Developing connections amongst key cytokines and dysregulated germinal centers in autoimmunity

Systemic autoimmunity owing to overactivity of Tfh and dysregulated germinal centers has been described in mice and humans. Cytokines such as IL-21, IFN-γ, IL-6 and IL-17 are elevated in the plasma of mouse models of lupus, arthritis, and multiple sclerosis, and in subsets of patients with autoimmune disease. Monoclonal antibodies targeting these cytokines are entering clinical trials.

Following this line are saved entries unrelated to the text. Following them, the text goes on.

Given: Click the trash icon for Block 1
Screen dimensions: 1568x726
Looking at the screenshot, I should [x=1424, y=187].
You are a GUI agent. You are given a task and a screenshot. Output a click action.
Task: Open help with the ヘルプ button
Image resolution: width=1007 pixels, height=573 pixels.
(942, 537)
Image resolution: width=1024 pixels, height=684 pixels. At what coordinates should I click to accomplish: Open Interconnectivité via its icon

While these cytokines exert pleiotropic effects on immune cells and organs, it is becoming clear that each and all of them can profoundly regulate Tfh numbers and/or function and induce or maintain the aberrant germinal center reactions that lead to pathogenic autoantibody formation. Here we review recent discoveries into the roles of IL-21, IFN-γ, IL-6, and IL-17 in germinal center responses and antibody-driven autoimmunity. These new insights used in conjunction with biomarkers of an overactive Tfh pathway may help stratify patients to rationalize the use of emerging monoclonal anti-cytokine antibody therapies.

► IL-6, IL-17, IL-21, and IFN-γ can lead to dysregulated Tfh and GC-driven autoimmunity. ► Causes include SNPs, TLR signaling, mRNA decay, commensal bacteria, and defective Tfr. ► Anti-cytokine mAbs may prove effective in patients with elevated cytokines and Tfh.